**WRITTEN EXERCISE:**
Quote word for word the part of the lines that opens with the line containing "Where should I click to: Play" and closes with the line containing "[x=32, y=271]", both of those lines included.

**SUPPLIED INFORMATION:**
──────────

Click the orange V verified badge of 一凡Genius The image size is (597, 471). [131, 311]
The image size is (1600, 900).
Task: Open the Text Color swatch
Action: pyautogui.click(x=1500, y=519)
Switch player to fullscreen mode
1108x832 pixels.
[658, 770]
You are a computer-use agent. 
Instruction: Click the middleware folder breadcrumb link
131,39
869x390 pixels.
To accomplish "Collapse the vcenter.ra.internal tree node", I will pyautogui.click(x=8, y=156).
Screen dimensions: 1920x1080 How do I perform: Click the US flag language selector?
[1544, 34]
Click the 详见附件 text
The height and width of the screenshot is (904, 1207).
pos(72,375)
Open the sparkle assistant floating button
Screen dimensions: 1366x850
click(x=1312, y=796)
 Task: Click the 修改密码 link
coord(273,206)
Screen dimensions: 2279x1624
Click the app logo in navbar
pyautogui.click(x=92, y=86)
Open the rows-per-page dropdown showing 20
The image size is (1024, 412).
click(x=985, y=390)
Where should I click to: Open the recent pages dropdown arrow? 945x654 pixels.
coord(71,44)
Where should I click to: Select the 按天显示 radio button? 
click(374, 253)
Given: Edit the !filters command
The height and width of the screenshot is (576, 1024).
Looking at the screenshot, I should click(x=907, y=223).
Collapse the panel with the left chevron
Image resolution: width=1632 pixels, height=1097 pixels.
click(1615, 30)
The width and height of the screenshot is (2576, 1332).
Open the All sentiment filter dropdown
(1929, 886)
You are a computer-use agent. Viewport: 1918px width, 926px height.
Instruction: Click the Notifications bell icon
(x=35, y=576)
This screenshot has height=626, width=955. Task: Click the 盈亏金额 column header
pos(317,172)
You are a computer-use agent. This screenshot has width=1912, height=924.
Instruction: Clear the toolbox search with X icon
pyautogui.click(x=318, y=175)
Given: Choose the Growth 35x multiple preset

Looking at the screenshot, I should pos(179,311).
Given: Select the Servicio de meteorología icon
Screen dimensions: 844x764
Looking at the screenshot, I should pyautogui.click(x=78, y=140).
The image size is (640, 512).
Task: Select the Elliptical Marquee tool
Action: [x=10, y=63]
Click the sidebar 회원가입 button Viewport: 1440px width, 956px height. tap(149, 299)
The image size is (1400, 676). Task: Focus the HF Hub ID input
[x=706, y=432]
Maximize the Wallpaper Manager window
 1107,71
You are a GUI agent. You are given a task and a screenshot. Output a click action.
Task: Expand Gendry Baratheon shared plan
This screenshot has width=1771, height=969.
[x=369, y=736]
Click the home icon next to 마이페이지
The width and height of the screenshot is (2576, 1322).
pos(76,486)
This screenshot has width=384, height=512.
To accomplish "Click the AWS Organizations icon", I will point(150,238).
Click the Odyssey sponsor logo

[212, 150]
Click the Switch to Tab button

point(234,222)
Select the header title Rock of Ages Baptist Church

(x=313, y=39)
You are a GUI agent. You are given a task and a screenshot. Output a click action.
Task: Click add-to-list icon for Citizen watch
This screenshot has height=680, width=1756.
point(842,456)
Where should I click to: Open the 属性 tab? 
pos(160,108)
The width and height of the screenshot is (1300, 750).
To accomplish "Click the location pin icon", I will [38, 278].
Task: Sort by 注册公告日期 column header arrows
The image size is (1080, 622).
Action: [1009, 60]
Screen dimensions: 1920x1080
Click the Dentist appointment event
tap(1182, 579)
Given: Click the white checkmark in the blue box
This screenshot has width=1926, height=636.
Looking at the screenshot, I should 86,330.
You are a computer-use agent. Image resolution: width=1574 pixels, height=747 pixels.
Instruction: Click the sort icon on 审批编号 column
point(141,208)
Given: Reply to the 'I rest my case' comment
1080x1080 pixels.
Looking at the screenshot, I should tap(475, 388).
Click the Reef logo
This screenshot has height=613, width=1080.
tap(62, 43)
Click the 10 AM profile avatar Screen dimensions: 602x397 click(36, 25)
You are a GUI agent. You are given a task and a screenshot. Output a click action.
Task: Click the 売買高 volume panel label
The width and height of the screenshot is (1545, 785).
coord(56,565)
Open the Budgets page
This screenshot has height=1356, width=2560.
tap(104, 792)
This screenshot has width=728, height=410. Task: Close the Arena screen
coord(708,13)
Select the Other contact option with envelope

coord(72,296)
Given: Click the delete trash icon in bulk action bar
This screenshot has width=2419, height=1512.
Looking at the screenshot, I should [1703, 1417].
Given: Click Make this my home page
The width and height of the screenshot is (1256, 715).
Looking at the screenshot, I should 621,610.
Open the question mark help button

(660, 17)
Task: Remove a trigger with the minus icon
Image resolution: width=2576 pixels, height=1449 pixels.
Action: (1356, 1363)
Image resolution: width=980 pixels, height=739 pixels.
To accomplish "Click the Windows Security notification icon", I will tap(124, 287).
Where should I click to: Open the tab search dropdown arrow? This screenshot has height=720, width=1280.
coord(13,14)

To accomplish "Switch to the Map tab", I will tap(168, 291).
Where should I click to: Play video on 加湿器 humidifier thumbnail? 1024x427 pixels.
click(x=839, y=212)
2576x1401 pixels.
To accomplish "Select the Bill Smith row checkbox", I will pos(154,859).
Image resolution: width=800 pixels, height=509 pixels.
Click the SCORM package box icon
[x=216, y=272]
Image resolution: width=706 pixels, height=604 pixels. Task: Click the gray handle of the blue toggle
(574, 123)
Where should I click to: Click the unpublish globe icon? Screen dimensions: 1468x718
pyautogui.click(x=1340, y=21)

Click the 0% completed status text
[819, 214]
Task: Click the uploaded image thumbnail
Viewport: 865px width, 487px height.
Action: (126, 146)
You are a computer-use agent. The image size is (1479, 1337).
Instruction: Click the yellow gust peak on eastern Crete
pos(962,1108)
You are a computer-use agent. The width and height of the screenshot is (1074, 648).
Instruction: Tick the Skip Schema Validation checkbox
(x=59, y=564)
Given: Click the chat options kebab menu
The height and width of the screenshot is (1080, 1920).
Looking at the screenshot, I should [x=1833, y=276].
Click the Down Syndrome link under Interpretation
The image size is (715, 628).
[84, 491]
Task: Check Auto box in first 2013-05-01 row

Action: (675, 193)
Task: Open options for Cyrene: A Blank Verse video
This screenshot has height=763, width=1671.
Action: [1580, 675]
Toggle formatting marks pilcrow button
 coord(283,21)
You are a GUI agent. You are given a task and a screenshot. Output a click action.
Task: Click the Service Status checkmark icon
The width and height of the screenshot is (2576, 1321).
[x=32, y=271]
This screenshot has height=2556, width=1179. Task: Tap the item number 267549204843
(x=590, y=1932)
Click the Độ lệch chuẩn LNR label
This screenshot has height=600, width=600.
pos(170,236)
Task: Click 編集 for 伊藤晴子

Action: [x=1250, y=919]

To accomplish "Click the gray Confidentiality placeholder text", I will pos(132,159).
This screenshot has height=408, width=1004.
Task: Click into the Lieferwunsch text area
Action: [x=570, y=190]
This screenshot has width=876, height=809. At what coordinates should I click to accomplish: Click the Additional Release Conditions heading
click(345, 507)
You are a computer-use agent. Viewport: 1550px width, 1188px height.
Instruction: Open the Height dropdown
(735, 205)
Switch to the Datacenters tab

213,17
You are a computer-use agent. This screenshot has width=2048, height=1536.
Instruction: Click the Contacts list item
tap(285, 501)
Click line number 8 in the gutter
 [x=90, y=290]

──────────

**SOLUTION FOR THIS TASK:**
Where should I click to: Play video on 加湿器 humidifier thumbnail? 1024x427 pixels.
click(x=839, y=212)
2576x1401 pixels.
To accomplish "Select the Bill Smith row checkbox", I will pos(154,859).
Image resolution: width=800 pixels, height=509 pixels.
Click the SCORM package box icon
[x=216, y=272]
Image resolution: width=706 pixels, height=604 pixels. Task: Click the gray handle of the blue toggle
(574, 123)
Where should I click to: Click the unpublish globe icon? Screen dimensions: 1468x718
pyautogui.click(x=1340, y=21)

Click the 0% completed status text
[819, 214]
Task: Click the uploaded image thumbnail
Viewport: 865px width, 487px height.
Action: (126, 146)
You are a computer-use agent. The image size is (1479, 1337).
Instruction: Click the yellow gust peak on eastern Crete
pos(962,1108)
You are a computer-use agent. The width and height of the screenshot is (1074, 648).
Instruction: Tick the Skip Schema Validation checkbox
(x=59, y=564)
Given: Click the chat options kebab menu
The height and width of the screenshot is (1080, 1920).
Looking at the screenshot, I should [x=1833, y=276].
Click the Down Syndrome link under Interpretation
The image size is (715, 628).
[84, 491]
Task: Check Auto box in first 2013-05-01 row

Action: (675, 193)
Task: Open options for Cyrene: A Blank Verse video
This screenshot has height=763, width=1671.
Action: [1580, 675]
Toggle formatting marks pilcrow button
 coord(283,21)
You are a GUI agent. You are given a task and a screenshot. Output a click action.
Task: Click the Service Status checkmark icon
The width and height of the screenshot is (2576, 1321).
[x=32, y=271]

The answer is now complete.